Jay was all for whatever floated your boat, as long as you didn’t hurt anybody when you did it.

Jay raised his right hand and split his fingers into the Vulcan V-sign that Spock used to do on the Trek television show. “Live long and prosper, Warrior.”

The ersatz Klingon sneered, but moved off.

Cowboy, cowboy, where was the space cowboy?

Jay wound his way past a display of toy rockets and space ships, then a table stacked with lurid magazines featuring busty women in what looked like brass bikinis, being menaced by tentacled monsters. A television monitor flickered with an old black-and-white serial showing Flash Gordon in front of the Emperor Ming. The music sounded familiar. Was that Liszt’s Prelude?

He glanced up from the TV and caught a glimpse of a white hat ahead. Definitely a Stetson-style cowboy hat.

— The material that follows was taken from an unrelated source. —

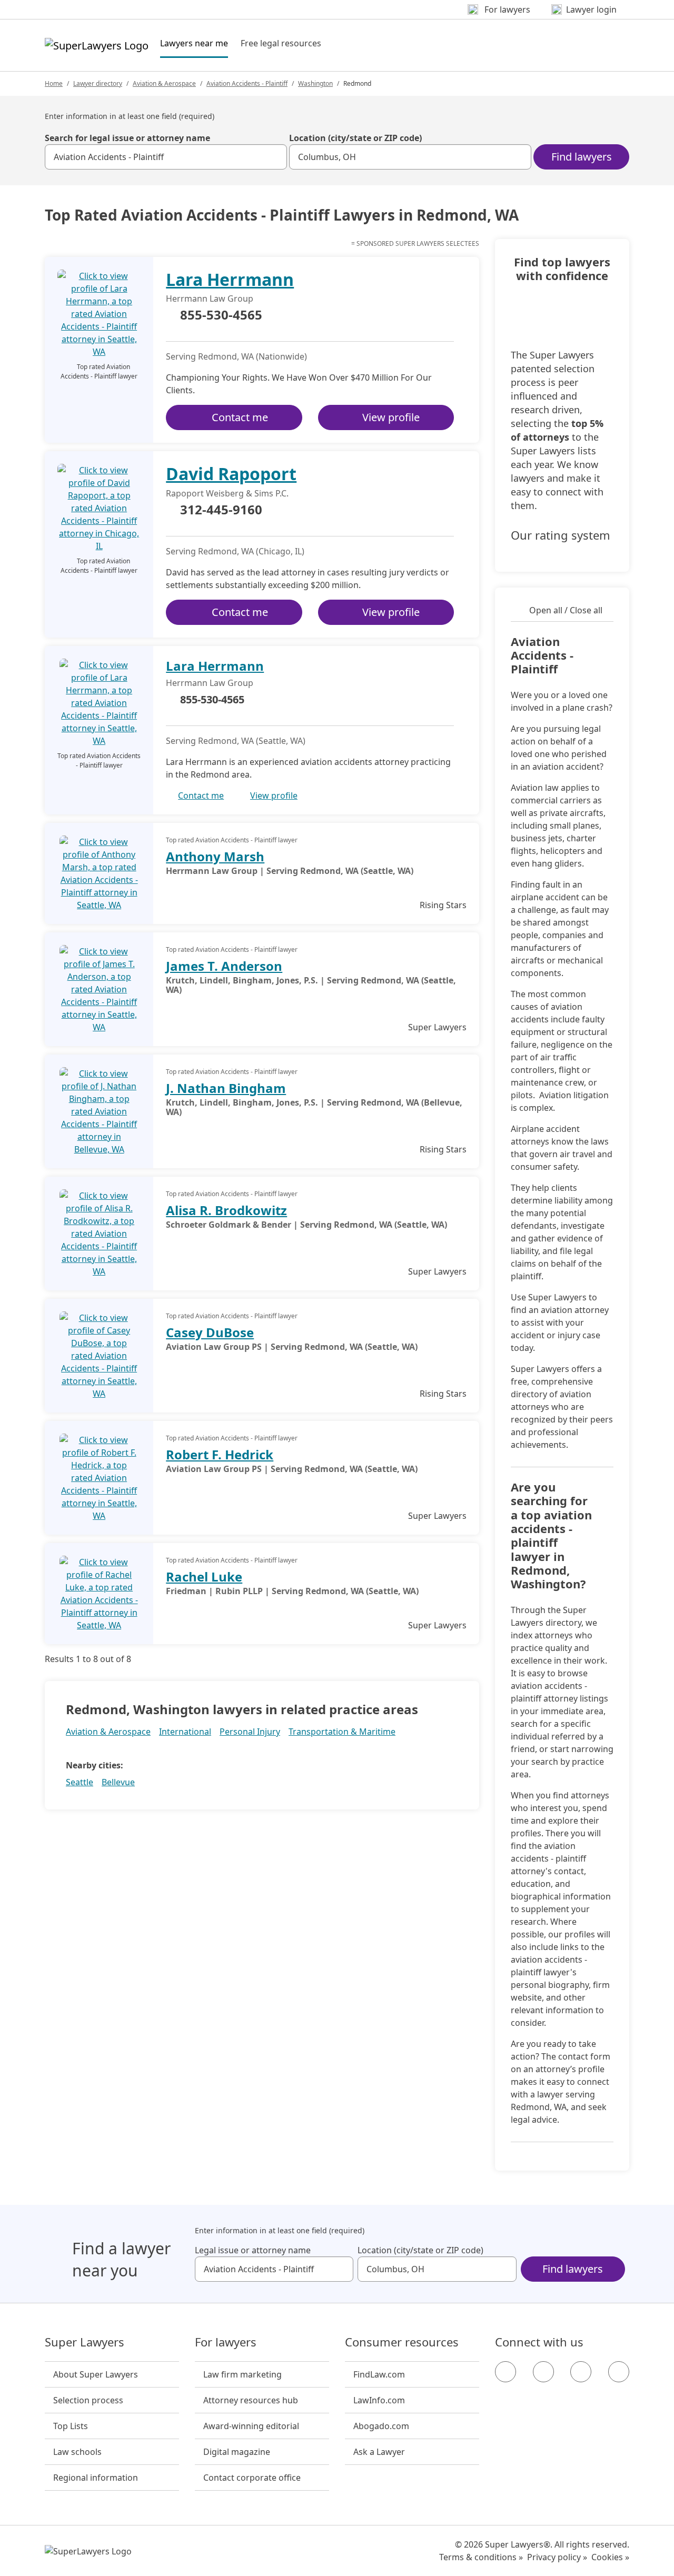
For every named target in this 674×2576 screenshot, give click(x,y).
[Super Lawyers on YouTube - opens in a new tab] (580, 2371)
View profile (391, 417)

He smiled as he recalled the Stagolee scenario. All about the hat . . .

Jay tried to worm his way closer, but the crowd was thick here. He stepped on an alien’s foot, and was rewarded with a curse that was very much human. He brushed past a guy with a head shaved bald, save for a topknot, with green makeup on his face and hands, and long fingernails. He was holding hands with a drop-dead- gorgeous blond woman in purple spandex and leather boots, with a blaster on a hip belt.

Jay nearly stepped on somebody down on all fours, dressed up like some kind of four-legged alien critter and following the happy couple. The creature snarked at him, halfway between a bark and a moan.

Lord.

He looked up, but he’d lost sight of the hat.

Damn!

A very tall man dressed as an Amazon woman, complete with a wig, a spear, and what looked like a fiberglass copy of a bronze breastplate over huge fake hooters, stood in front of a table stacked with tapes from 1950s Saturday morning television shows, like Howdy Doody. The Amazon was six-four, if he was an inch. Somebody that tall would have a good view. “Excuse me, I’m looking for a cowboy,” Jay said.

“Honey, aren’t we all?” the faux-Amazon said. “Her” voice was as dark brown as L-O-L-A Lola’s, and closer to Darth Vader’s than any woman Jay had ever heard. She could sing the bass parts in opera, easy.

After a fruitless fifteen minutes of searching, which included at one point hopping up on a bare table to see better, Jay gave up, at least for now. The cowboy with his six-gun was here at the convention somewhere, but he seemed to have left the room.

Maybe he had gone across the street? There were all kinds of programs scheduled at the hotel.